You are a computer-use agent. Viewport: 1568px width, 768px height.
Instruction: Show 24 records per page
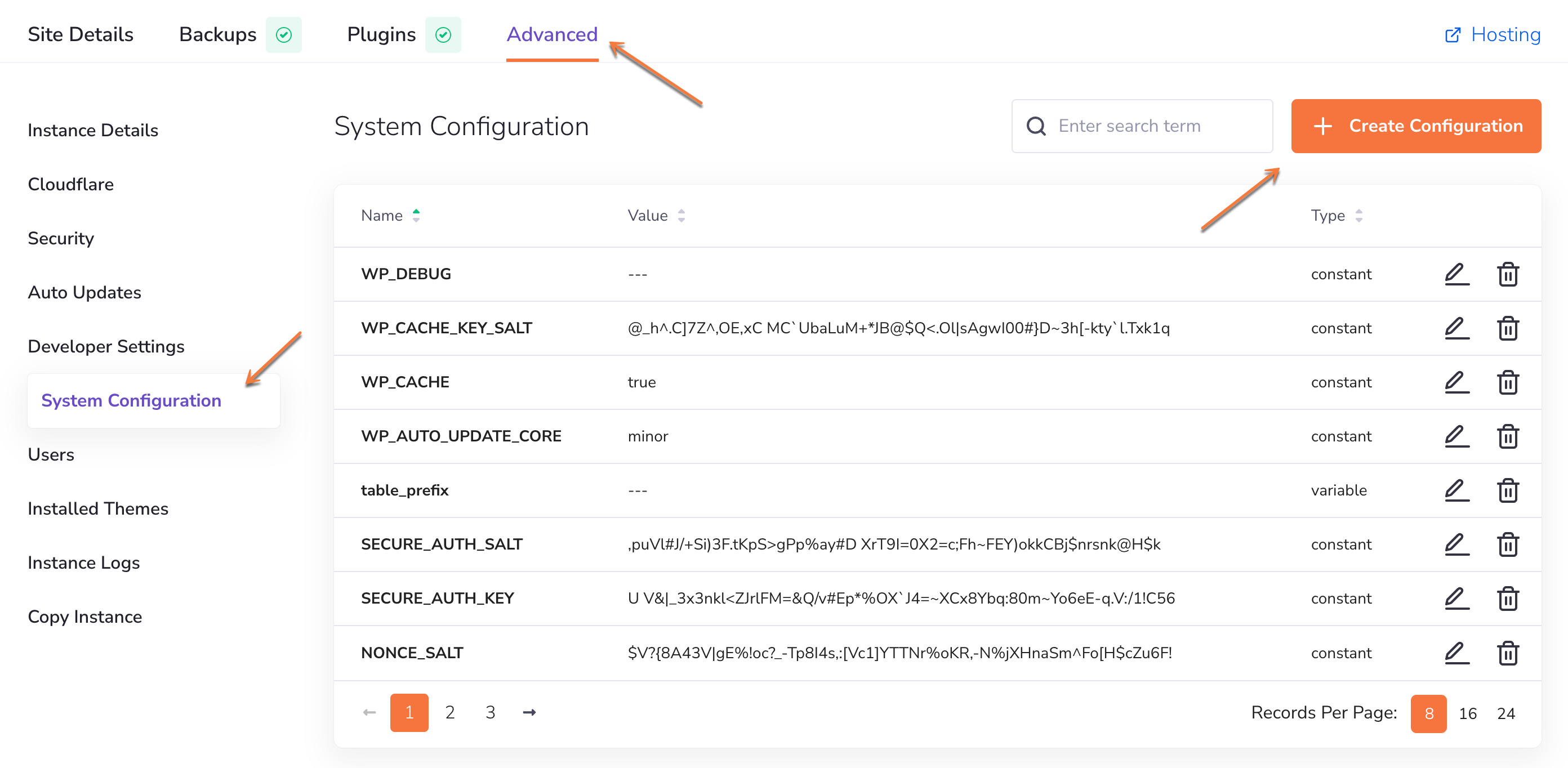1505,713
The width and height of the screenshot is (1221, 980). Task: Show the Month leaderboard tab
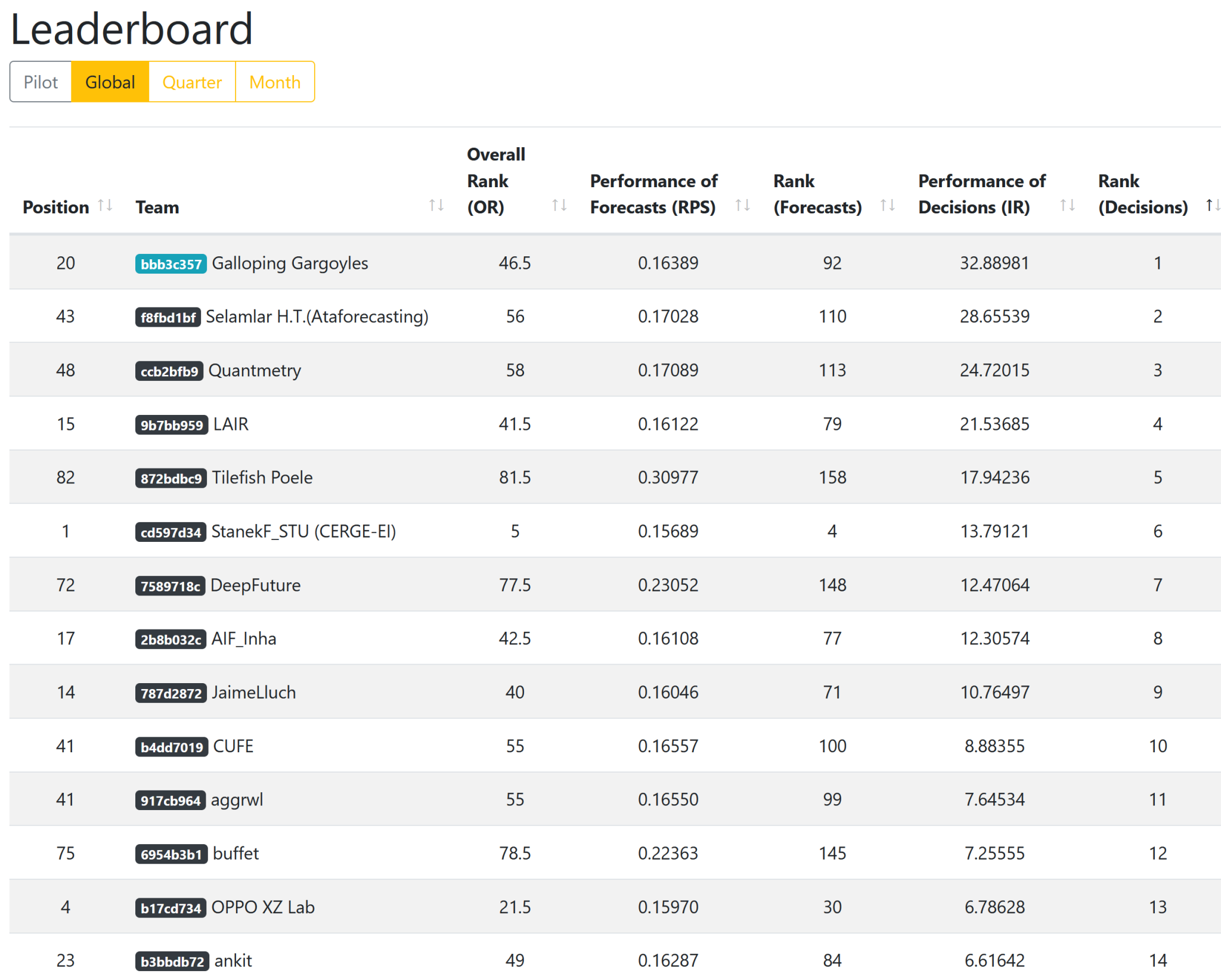pyautogui.click(x=275, y=82)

# # # # #

▶ **Your objective**
The output should be the material above, copied exactly, without its pictures.

▶ **Result of the task**
You are a computer-use agent. Viewport: 1568px width, 768px height.
Instruction: Show 24 records per page
1505,713
The width and height of the screenshot is (1221, 980). Task: Show the Month leaderboard tab
pyautogui.click(x=275, y=82)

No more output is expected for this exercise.